Over the past few years, I have realized more and more how poorly the church addresses the issue of homosexuality and same sex attraction. I have known that for a while, but it has only been in the past few months where I have finally decided to do more reading and honest looking at the issue.
I feel strongly that the church needs to A) be more educated on the topic, B) have true love, grace, and humility on the topic, and C) have more outreach and ministry toward Christians and non-Christians alike who have same-sex attraction.
Hope for the Same-Sex Attracted by Ron Citlau was published just this year and was a valuable resource to me. The author has personally dealt with same-sex attraction and approaches the issue with the love and gentleness necessary.
Toward the beginning of the book, Ron discusses the issue of identity and how nothing, not our attraction, urges, or gender, identify us. Our identity is in Jesus as His children. Sexual identity is not the same thing as sexual desire.
The book is divided into three parts. The first is about obstacles, the second is about gifts, and the third is his final thoughts. It is clear throughout the book that the author truly is seeking a way for the same-sex attracted to flourish and have a abundant life as Jesus describes. At the same time, he is firmly committed to the authority of God’s word and recognizes that there are specific ways that believers need to live, whether in a homosexual or heterosexual relationship.
Pros: I appreciated how the author never set up homosexuality as the worst sin ever as so many Christians and churches seem to do. In fact, in several places, he mentioned how his points were not limited to same-sex attraction and relationships, but they were applicable in opposite sex attraction and relationships as well. Secondly, I appreciated how in the gifts section, Ron talked about the gift of singleness for the same-sex attracted and also the gift of opposite-sex marriage for the same-sex attracted. I appreciated how he put both out as legitimate biblical options, as well as specific ways to know if you are called to one or the other. Finally, I appreciated how Ron repeatedly called the church to have ministries, healing spaces, and vulnerability. Whether the issue is same-sex attraction or some other issue, the church needs to be open and vulnerable. That is where true growth can occur and community can thrive.

SUPPLIED ENTRIES:

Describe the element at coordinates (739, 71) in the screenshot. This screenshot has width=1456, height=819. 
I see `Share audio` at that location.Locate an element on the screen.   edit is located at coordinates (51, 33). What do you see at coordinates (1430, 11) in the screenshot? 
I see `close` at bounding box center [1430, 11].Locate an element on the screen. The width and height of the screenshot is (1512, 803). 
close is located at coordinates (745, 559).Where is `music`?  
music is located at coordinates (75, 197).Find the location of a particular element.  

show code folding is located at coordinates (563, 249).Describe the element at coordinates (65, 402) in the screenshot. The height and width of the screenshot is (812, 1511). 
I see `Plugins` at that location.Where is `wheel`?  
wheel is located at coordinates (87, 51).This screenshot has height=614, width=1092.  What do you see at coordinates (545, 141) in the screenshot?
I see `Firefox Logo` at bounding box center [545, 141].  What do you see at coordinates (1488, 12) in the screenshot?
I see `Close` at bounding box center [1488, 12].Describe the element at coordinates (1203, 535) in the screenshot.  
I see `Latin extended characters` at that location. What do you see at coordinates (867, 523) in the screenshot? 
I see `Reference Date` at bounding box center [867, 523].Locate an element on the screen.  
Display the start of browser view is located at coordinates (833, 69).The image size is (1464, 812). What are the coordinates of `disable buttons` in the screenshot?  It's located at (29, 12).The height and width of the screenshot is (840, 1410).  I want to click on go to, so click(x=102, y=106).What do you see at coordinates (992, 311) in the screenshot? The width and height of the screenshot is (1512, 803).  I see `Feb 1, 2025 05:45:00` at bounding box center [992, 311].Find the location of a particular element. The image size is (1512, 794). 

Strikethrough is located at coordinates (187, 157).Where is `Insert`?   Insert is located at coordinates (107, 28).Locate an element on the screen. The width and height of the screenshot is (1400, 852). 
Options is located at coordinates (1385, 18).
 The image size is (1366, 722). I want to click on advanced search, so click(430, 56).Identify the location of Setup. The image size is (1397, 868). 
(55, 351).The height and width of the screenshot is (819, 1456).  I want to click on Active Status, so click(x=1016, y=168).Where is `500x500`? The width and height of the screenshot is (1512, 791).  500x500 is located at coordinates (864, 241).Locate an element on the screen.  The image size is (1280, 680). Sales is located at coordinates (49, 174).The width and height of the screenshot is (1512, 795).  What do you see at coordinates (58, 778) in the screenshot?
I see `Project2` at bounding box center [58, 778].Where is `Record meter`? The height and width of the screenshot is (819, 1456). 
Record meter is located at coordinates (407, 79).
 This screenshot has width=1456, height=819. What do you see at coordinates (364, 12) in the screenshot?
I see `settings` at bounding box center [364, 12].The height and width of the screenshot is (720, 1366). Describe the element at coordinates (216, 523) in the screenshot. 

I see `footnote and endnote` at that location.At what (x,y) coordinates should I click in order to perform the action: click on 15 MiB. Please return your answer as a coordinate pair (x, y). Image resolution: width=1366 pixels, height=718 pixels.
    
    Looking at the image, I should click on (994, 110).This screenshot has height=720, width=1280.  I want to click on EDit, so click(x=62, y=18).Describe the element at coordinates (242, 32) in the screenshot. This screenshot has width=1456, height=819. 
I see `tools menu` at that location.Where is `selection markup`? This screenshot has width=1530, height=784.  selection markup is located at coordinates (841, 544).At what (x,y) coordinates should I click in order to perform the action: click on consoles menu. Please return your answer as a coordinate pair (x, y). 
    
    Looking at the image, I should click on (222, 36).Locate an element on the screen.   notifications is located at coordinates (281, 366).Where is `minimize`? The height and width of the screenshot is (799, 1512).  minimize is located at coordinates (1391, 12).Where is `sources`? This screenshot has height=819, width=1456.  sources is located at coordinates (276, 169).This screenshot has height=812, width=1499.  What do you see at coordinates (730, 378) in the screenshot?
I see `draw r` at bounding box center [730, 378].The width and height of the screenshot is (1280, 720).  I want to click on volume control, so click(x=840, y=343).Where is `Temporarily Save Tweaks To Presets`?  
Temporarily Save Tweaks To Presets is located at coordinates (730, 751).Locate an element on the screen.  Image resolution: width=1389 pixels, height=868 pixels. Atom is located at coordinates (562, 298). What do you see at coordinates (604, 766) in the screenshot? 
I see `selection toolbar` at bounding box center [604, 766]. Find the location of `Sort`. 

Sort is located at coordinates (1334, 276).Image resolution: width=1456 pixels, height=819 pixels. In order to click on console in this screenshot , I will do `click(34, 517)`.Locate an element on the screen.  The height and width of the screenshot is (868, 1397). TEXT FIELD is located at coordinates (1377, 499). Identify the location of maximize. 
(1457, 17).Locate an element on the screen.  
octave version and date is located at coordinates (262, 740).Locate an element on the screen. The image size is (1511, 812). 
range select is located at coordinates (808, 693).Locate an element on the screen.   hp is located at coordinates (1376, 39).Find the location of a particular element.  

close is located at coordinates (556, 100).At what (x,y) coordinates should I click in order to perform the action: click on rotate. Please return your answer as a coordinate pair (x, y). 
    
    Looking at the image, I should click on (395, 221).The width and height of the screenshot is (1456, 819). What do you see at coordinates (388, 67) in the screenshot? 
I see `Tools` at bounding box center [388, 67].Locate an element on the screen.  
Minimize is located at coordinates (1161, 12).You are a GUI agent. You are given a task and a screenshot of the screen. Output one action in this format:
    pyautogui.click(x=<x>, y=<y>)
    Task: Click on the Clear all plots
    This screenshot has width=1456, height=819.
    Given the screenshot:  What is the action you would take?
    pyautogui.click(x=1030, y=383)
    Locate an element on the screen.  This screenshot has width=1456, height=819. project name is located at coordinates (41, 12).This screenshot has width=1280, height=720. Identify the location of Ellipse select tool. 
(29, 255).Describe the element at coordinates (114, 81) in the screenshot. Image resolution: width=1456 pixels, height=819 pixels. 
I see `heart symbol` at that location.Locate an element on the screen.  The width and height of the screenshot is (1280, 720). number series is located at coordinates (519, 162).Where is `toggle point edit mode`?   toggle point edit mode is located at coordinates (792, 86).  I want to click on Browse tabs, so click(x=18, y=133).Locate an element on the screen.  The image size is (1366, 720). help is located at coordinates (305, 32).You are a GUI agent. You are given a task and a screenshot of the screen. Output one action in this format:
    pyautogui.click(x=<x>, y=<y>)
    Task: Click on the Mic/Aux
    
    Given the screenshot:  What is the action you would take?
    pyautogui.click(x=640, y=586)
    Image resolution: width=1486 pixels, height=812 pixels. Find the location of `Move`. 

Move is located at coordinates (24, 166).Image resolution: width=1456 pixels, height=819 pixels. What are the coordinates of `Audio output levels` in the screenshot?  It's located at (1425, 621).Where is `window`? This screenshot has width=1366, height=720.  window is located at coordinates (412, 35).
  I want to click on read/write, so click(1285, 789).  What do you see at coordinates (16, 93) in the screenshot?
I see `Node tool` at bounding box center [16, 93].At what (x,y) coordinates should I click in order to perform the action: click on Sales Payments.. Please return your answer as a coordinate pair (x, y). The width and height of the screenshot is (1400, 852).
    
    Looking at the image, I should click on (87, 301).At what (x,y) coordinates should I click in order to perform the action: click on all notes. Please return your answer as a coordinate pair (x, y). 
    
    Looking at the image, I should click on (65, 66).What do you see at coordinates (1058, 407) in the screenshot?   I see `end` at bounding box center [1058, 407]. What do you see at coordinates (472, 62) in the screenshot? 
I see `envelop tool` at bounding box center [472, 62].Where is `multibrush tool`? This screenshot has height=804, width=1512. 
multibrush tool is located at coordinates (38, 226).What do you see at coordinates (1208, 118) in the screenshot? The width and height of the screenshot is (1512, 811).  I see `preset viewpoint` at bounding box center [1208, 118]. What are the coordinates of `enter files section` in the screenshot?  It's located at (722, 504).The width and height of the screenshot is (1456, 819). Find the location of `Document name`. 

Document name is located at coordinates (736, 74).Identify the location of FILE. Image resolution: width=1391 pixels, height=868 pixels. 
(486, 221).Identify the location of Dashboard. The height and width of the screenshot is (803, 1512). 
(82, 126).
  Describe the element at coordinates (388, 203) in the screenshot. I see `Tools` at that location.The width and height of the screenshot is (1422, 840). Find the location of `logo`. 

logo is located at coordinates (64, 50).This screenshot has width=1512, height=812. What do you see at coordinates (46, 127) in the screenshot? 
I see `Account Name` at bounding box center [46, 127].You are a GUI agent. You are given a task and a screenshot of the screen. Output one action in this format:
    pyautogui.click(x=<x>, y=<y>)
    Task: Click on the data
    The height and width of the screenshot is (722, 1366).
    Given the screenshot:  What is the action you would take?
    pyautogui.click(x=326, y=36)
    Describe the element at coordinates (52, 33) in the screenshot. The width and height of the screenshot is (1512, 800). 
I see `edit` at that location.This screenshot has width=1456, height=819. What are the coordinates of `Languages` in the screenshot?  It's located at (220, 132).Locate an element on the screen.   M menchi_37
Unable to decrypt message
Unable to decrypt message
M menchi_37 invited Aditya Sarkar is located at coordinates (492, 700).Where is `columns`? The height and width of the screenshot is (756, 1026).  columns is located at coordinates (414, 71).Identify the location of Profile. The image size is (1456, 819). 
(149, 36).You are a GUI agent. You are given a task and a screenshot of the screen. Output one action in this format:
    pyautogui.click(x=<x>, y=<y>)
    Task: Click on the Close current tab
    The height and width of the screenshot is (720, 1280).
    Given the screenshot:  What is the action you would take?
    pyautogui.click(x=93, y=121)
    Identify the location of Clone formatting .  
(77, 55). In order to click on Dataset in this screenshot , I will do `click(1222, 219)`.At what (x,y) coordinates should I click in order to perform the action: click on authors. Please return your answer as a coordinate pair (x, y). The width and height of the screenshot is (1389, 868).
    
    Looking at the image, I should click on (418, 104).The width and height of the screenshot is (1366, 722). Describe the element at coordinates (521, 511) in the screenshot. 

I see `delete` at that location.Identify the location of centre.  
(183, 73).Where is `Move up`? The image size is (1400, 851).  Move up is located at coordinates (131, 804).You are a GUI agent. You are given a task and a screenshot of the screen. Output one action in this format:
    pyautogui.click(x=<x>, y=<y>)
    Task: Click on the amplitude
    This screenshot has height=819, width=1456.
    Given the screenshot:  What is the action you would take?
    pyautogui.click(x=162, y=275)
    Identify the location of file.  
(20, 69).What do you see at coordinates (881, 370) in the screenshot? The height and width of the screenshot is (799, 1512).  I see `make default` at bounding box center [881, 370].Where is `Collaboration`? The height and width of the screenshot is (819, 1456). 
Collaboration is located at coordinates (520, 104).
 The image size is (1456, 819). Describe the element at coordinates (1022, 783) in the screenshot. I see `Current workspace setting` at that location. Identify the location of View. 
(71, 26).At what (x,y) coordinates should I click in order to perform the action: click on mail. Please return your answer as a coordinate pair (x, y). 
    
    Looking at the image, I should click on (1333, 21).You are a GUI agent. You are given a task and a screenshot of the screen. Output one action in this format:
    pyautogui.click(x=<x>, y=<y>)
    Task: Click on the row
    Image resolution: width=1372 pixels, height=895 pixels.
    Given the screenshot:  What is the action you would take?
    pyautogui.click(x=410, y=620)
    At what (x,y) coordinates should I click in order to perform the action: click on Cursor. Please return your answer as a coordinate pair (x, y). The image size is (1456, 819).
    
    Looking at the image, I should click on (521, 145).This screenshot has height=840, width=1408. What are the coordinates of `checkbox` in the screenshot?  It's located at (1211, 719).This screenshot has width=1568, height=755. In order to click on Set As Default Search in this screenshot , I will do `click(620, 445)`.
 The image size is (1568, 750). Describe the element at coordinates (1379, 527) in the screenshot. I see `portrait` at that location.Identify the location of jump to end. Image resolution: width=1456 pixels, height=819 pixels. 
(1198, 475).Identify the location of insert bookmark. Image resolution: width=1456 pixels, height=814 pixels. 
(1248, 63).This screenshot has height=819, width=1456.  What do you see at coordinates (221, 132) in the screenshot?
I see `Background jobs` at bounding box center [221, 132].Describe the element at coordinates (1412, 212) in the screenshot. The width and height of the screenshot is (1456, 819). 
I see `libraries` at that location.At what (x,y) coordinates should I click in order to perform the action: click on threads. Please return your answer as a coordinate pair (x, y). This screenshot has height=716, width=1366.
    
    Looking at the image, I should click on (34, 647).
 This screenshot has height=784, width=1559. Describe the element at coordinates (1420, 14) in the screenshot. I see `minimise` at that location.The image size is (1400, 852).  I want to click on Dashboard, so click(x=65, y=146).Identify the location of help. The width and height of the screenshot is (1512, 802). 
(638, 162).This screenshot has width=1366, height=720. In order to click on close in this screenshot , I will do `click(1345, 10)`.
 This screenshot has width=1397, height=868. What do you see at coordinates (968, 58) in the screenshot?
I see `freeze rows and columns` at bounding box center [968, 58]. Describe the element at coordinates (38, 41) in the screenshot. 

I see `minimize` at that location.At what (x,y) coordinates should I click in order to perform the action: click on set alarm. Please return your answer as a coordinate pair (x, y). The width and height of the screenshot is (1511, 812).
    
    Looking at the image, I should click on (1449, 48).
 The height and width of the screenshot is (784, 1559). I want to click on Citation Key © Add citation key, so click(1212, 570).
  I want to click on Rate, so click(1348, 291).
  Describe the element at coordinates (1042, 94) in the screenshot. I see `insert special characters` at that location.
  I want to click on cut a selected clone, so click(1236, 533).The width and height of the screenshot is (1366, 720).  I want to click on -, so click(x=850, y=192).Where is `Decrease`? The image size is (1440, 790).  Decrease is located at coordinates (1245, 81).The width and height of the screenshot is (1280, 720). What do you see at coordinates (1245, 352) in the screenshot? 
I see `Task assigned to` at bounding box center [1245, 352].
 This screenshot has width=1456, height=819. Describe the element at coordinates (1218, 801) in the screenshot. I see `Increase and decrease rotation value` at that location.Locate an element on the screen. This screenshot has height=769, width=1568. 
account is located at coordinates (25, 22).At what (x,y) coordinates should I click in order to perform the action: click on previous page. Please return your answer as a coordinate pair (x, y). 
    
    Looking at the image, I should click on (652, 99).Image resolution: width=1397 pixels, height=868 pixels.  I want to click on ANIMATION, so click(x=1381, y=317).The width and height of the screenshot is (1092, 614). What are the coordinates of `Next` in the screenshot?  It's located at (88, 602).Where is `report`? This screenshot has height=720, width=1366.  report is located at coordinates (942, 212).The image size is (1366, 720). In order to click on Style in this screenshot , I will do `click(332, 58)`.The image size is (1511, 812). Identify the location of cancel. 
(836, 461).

REQUIRED TASK 1: According to the book review, why does the church need to be open and vulnerable? Answer in one to three sentences.
REQUIRED TASK 2: Summarize the book review in two sentences.
REQUIRED TASK 3: Retype everything in the book review from "The book is" down to "or heterosexual relationship.".
The rows are not needed for this work.

TASK OUTPUT 1: The church needs to be open and vulnerable because that is where true growth can occur and community can thrive. The review applies this to same-sex attraction and to any other issue.

TASK OUTPUT 2: The review calls Ron Citlau's Hope for the Same-Sex Attracted a valuable resource from an author who has personally dealt with same-sex attraction, approaches the issue with love and gentleness, and holds that identity rests in Jesus rather than in attraction, urges, or gender. The reviewer appreciates that the book does not treat homosexuality as the worst sin, presents both singleness and opposite-sex marriage as legitimate biblical options, and repeatedly calls the church to have ministries, healing spaces, and vulnerability.

TASK OUTPUT 3:
The book is divided into three parts. The first is about obstacles, the second is about gifts, and the third is his final thoughts. It is clear throughout the book that the author truly is seeking a way for the same-sex attracted to flourish and have a abundant life as Jesus describes. At the same time, he is firmly committed to the authority of God’s word and recognizes that there are specific ways that believers need to live, whether in a homosexual or heterosexual relationship.